European finance ministers have agreed to find more than £420 billion for a new crisis fund, but continued to argue over the best way to combat the debt crisis that has crippled the eurozone over the past year.
The ministers "agreed on the provisional volume of 500 billion euro, which will be revised every other year", said Jean Claude Juncker, the prime minister of Luxembourg who chairs the regular meetings of the 17 eurozone finance ministers.
The fund, called the European Stability Mechanism, will come into force in 2013.
Additional financing will come from the International Monetary Fund, which is already contributing one third of the region's existing 750-billion-euro (£631 billion) crisis fund.
While Mr Juncker did not say how much money would come from the IMF in the future, the European Union's monetary affairs commissioner Olli Rehn said it was an "unwritten understanding" that the fund would provide 31p for every euro spent by the eurozone members.
The European Stability Mechanism will succeed the European Financial Stability Facility, the eurozone's 440-billion-euro (£370 billion) contribution to the overall fund, in 2013.
While the decision on the new mechanism is a big step in showing that the currency union is prepared to stick by its weaker members, immediate investor concern centres on the eurozone's ability to deal with the existing crisis.

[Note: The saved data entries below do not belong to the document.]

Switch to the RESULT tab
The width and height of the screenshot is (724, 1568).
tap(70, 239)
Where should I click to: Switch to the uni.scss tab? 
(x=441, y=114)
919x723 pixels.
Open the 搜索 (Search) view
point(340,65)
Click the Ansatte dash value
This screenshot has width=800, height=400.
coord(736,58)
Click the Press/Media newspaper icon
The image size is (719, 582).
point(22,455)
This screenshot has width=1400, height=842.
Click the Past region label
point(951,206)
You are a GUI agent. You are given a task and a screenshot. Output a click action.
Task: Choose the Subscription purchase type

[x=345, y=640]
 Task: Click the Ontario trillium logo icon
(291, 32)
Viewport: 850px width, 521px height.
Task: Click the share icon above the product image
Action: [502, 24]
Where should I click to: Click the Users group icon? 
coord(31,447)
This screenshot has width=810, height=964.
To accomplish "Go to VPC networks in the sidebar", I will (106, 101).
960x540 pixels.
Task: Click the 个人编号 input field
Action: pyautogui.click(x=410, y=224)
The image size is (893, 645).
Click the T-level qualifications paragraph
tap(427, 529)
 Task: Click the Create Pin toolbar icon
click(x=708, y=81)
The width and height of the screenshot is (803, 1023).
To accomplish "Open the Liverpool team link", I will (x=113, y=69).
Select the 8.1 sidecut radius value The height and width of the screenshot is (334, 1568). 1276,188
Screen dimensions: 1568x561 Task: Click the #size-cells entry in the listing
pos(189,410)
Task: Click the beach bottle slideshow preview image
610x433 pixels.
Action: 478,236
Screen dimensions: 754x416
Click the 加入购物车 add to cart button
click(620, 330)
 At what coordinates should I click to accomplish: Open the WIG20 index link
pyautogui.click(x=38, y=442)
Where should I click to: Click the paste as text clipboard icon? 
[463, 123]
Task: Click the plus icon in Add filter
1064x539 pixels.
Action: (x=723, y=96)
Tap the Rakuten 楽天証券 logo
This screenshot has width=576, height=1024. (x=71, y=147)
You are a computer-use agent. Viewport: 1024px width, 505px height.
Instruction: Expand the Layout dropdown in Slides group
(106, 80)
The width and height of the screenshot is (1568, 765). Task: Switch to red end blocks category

Ministers did not reach a decision on boosting the size and powers of the exciting facility, which at the moment can only give about £210 billion in loans because of several capital buffers required to make the bonds it issues to raise money attractive to investors.
Mr Juncker said that the £421 billion promised to the new mechanism would constitute its effective lending capacity and would not be diminished by capital buffers.
Eurozone chiefs have promised to present a "comprehensive response" to the debt crisis by the end of March.